Our hospital is fully equipped to take radiographs (X-rays) of your pet should they be necessary to assist diagnosis and/or treatment.  Our veterinarians will discuss your pet’s case and conduct a thorough physical examination to determine if your pet requires radiographs, which are a very important tool to help us diagnose diseases in animals—particularly for conditions involving bones, the chest or abdomen.

What happens to my pet when it is booked in for radiographs?

At Rural Veterinary Services we have a digital X-ray machine which allows us to immediately visualise images on a computer screen. This technology also enables us to refer images to specialist veterinarians, if required. 

Although sedation is often not required for radiographic procedures, some level of sedation/anaesthesia may be required if your pet becomes anxious or is unable to remain still.

Most of our patients are admitted into hospital for the day to have radiographs taken, unless it is an emergency and we’ll take them immediately. We ask that you bring your pet in unfed on the morning of admission, as they will most likely be sedated or anaesthetised to allow us to take the best quality radiographs possible.

Why do pets need to be sedated or anaesthetised to have radiographs taken?

When we have radiographs taken the radiographer asks us to keep perfectly still, often in unnatural positions. In some instances, sedation or general anaesthesia may be needed and will require your pet to have been fasted for a 12-hour period. General anaesthesia is often needed in order to perform stress X-rays to assess ligament integrity or to perform x-rays of the head and mouth. 

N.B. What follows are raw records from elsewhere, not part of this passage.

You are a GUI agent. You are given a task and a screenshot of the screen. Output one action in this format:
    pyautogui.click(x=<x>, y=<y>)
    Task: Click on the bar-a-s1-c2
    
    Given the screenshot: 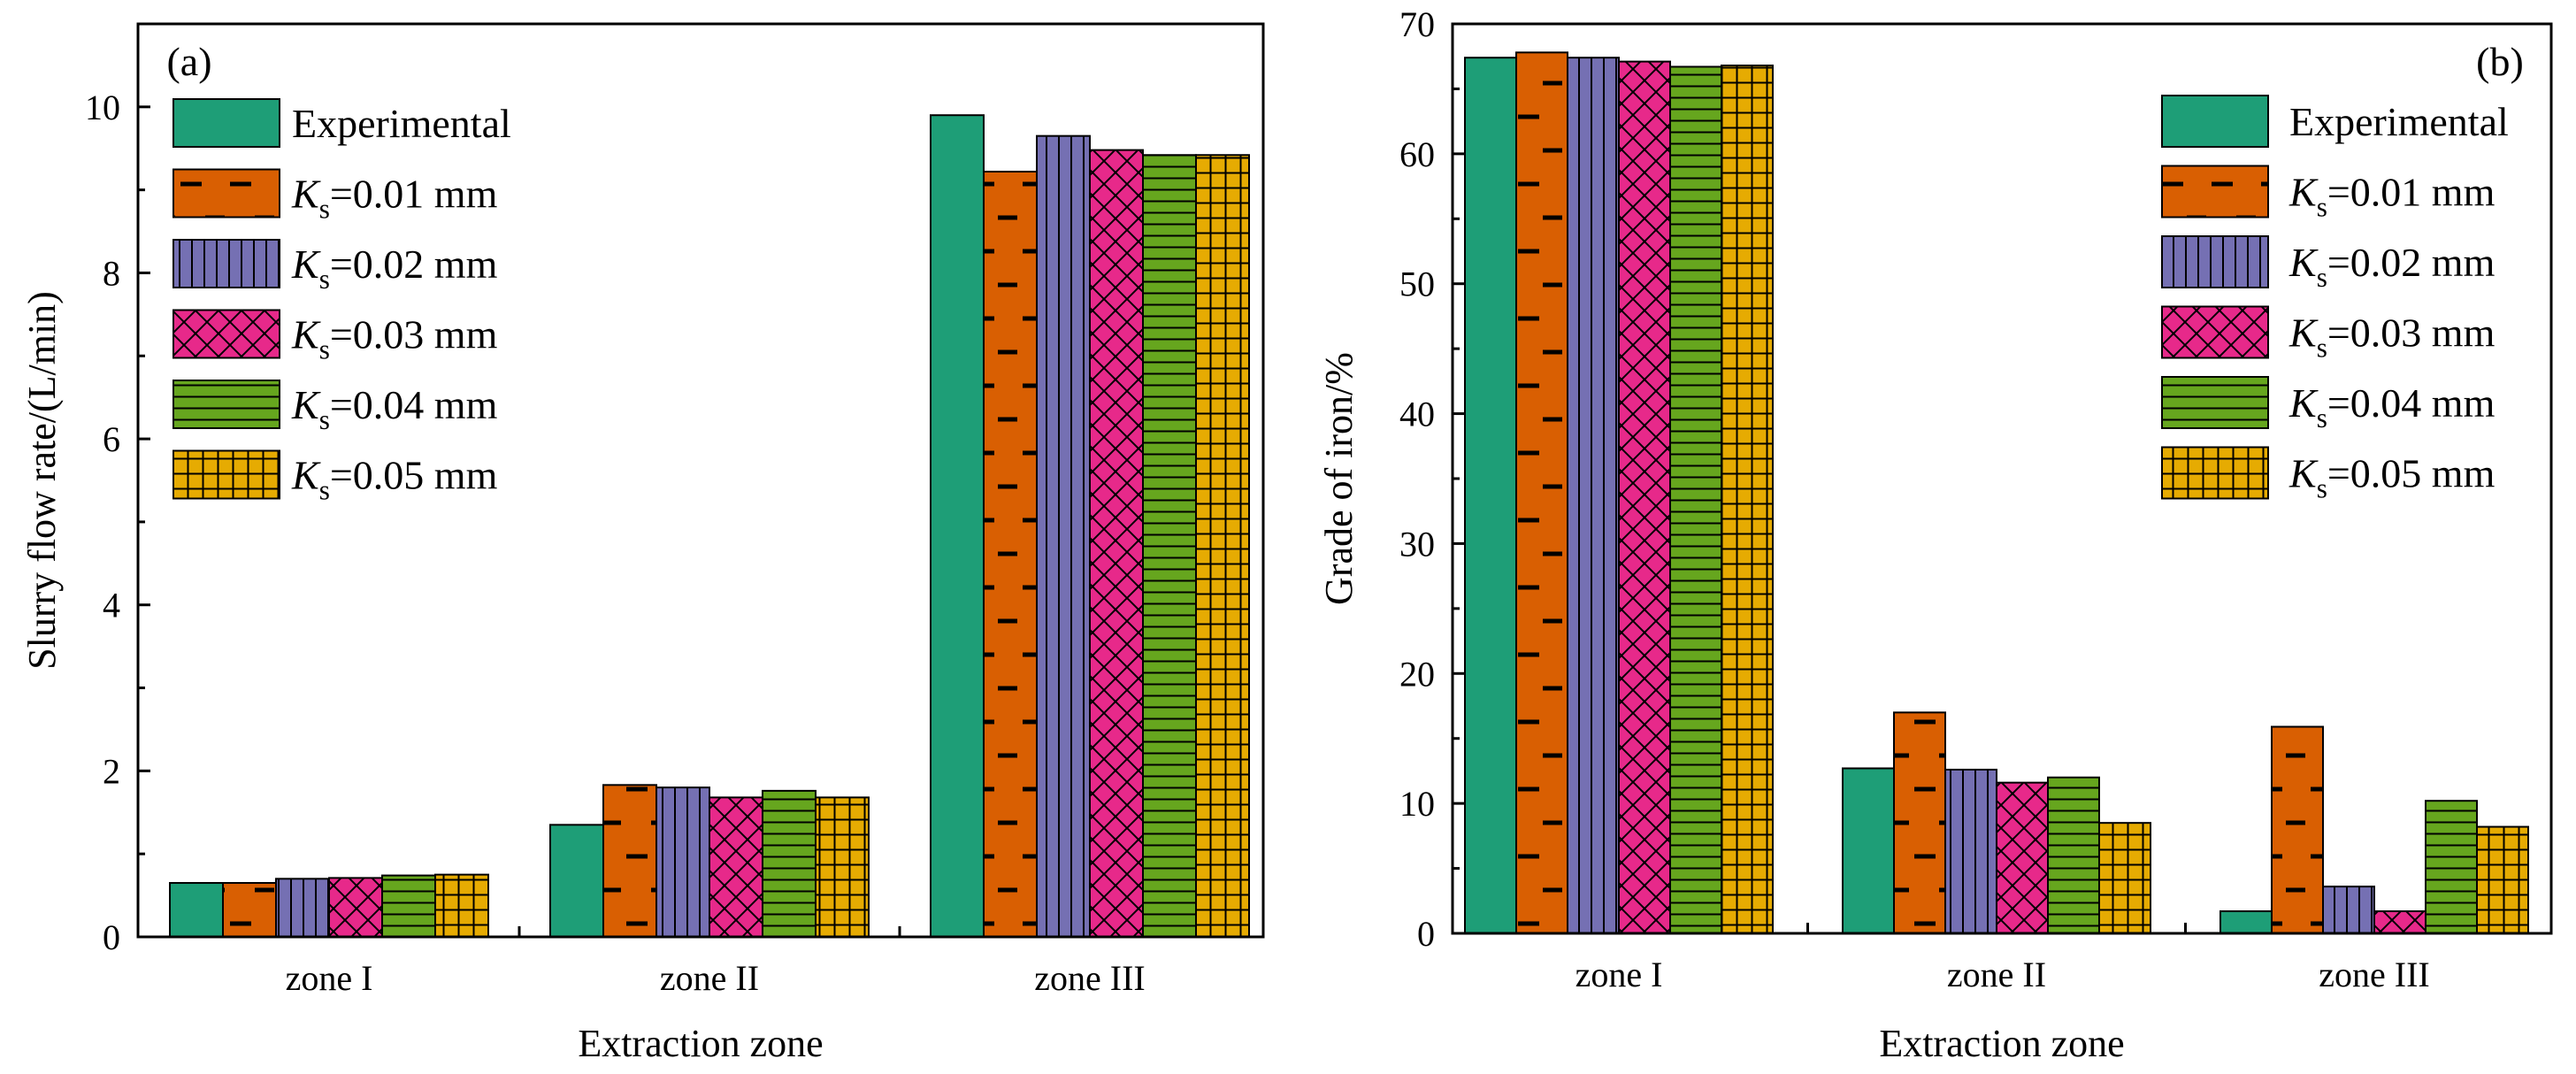 What is the action you would take?
    pyautogui.click(x=1010, y=554)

We try without sedation however for us to take good quality radiographs required to diagnose their condition sometimes sedation and anaesthesia allow us to get the most useful radiographs possible. 

How are radiographs made?

Taking a radiograph is very similar to taking a photo, except we use x-rays instead of light rays. Different tissues in the body absorb x-rays to differing degrees. Of all the tissues in the body, bone absorbs the most x-rays. This is the reason that bone appears white on a radiograph. Soft tissues, such as the heart, kidneys or other organs, absorb some but not all of the x-rays, so they appear on a radiograph in different shades of grey. The air-filled lungs absorb relatively few x-rays so appear dark grey or black on a radiograph. We will demonstrate and explain the radiographs when your pet goes home.